Objective: C-reactive protein (CRP) is a well-known diagnostic tool in general practice. The scope of this study was to assess how frequently CRP is used by general practitioners and to evaluate the reasons for using it.
Design: A retrospective part based on data from a laboratory database system, and a prospective part with a questionnaire-based registration.
Setting: 30 general practice clinics in the catchment area of Vejle County Central Hospital.
Subjects: Retrospectively, all patients from general practice serviced by the laboratory for one year. Prospectively, 1190 patients from whom a blood sample was taken for CRP-measurement during a 2 month study period.
Main outcome measures: The frequency of using CRP and the reason requesting it; A) diagnosing a new disease, B) monitoring a well-known disease, or C) "screening". Furthermore; 1) infections, 2) chronic inflammatory disease, 3) malignant disease, or 4) others.
Results: CRP-measurements were ordered in 3.7% of all consultations in general practice and for 34.1% of all patients whose blood sample was analysed at the central laboratory.
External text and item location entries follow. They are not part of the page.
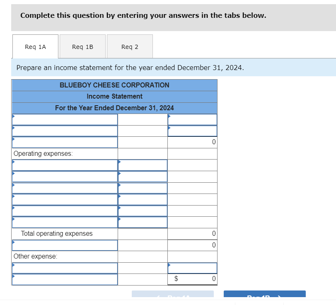Open the sixth operating expense label dropdown
The height and width of the screenshot is (305, 336).
pyautogui.click(x=65, y=222)
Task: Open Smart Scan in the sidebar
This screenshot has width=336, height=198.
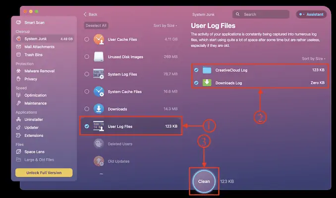Action: click(x=34, y=22)
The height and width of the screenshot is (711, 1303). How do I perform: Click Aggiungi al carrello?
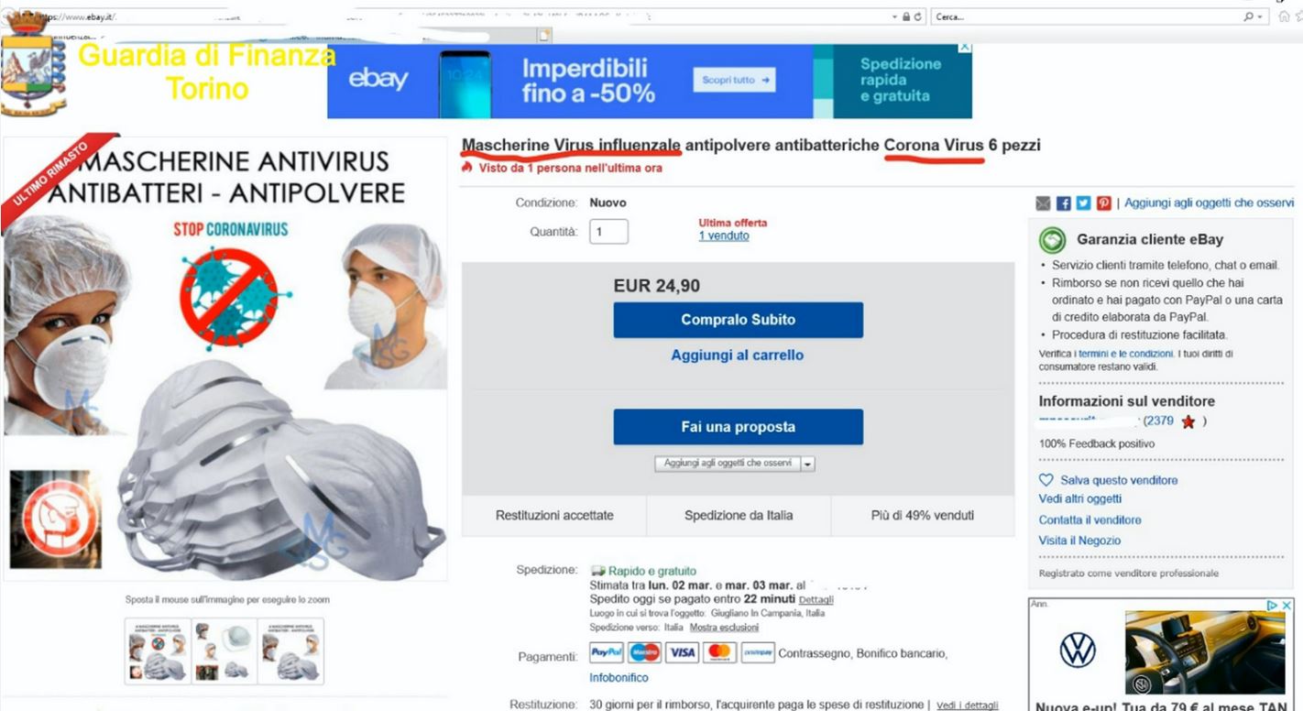(x=738, y=356)
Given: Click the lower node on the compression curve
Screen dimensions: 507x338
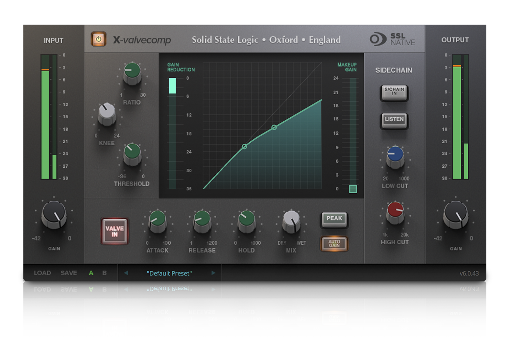Looking at the screenshot, I should click(x=244, y=146).
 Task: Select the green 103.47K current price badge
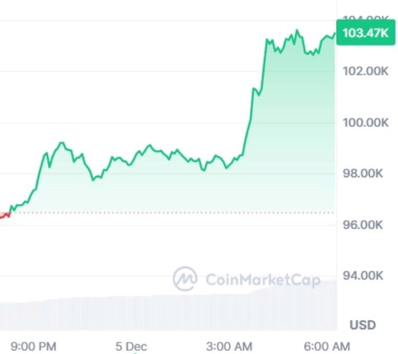[x=366, y=33]
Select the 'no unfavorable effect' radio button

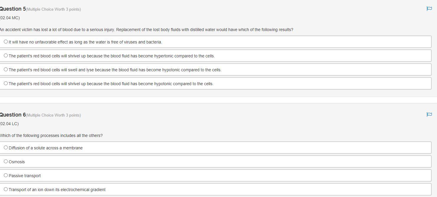[6, 42]
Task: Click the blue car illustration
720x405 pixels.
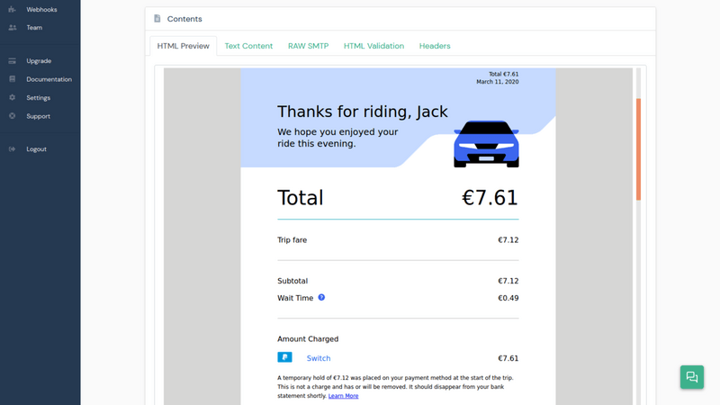Action: [486, 144]
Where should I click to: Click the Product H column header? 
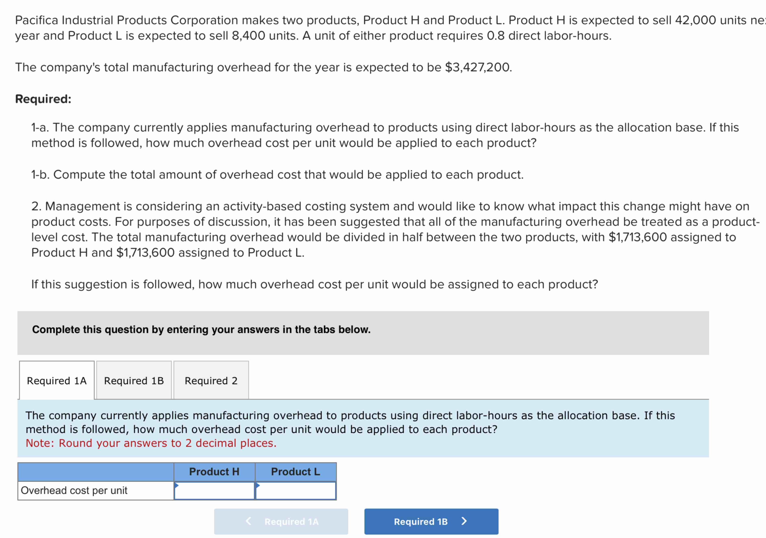coord(215,471)
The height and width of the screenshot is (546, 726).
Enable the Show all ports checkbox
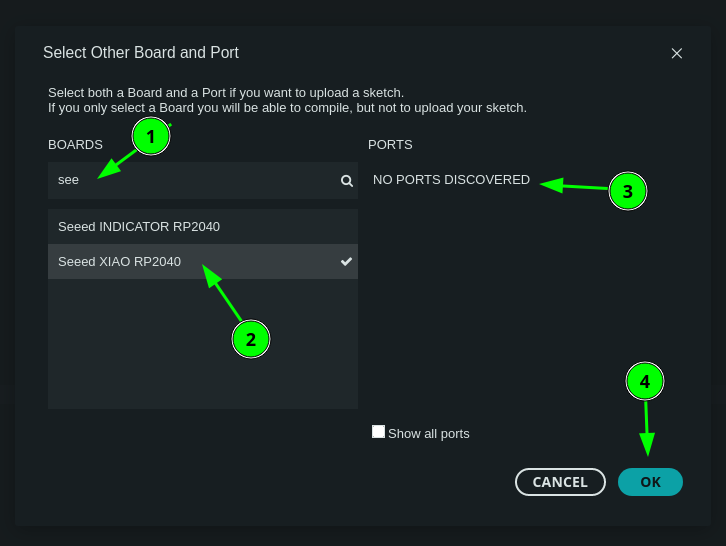click(378, 432)
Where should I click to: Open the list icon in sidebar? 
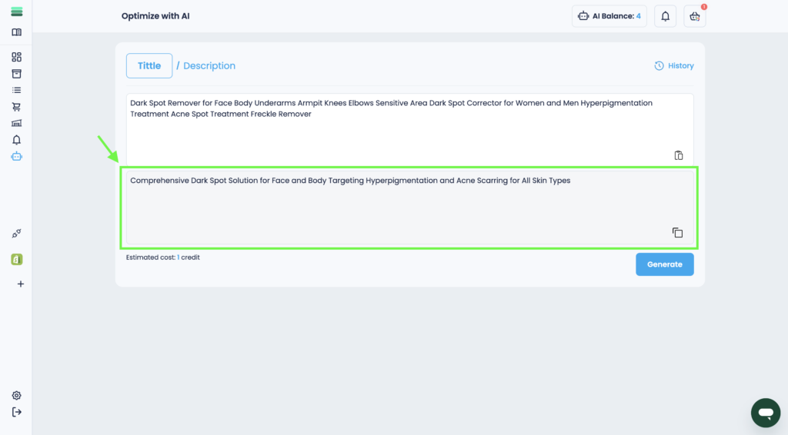[16, 90]
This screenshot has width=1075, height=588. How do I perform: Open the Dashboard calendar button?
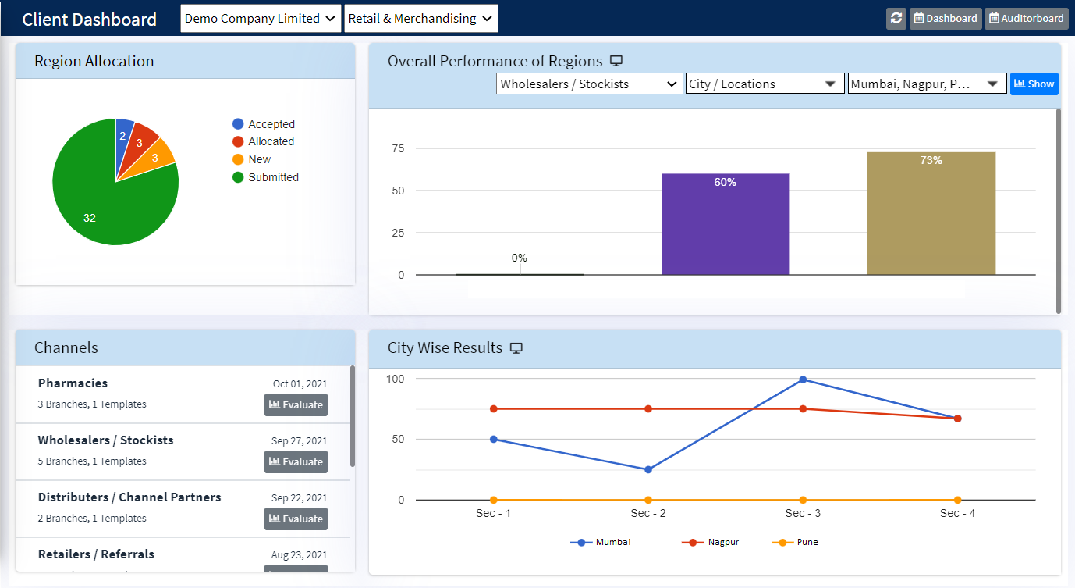tap(945, 19)
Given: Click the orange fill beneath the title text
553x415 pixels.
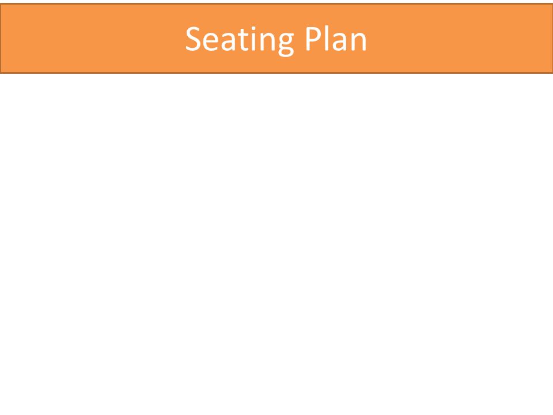Looking at the screenshot, I should 276,64.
The use of CRP was as follows: A-1: 28.6%, A-2: 6.7%, A-3,4: 9.3%, B-1: 8.2%, B-2: 12.4%, B-3,4: 6.5%, C-1: 5.7%, C-2: 3.2%, C-3: 3.5% and C-4: 15.2%. Diagnosing a new (infectious) disease was the most frequent single reason for CRP-measurement. There was major interpractice variation.
Conclusions: CRP is frequently used in general practice, mostly (65.4%) in the field of infections and chronic inflammatory diseases. Because of major interpractice variation, the most correct way of using CRP should be evaluated and guidelines should be provided.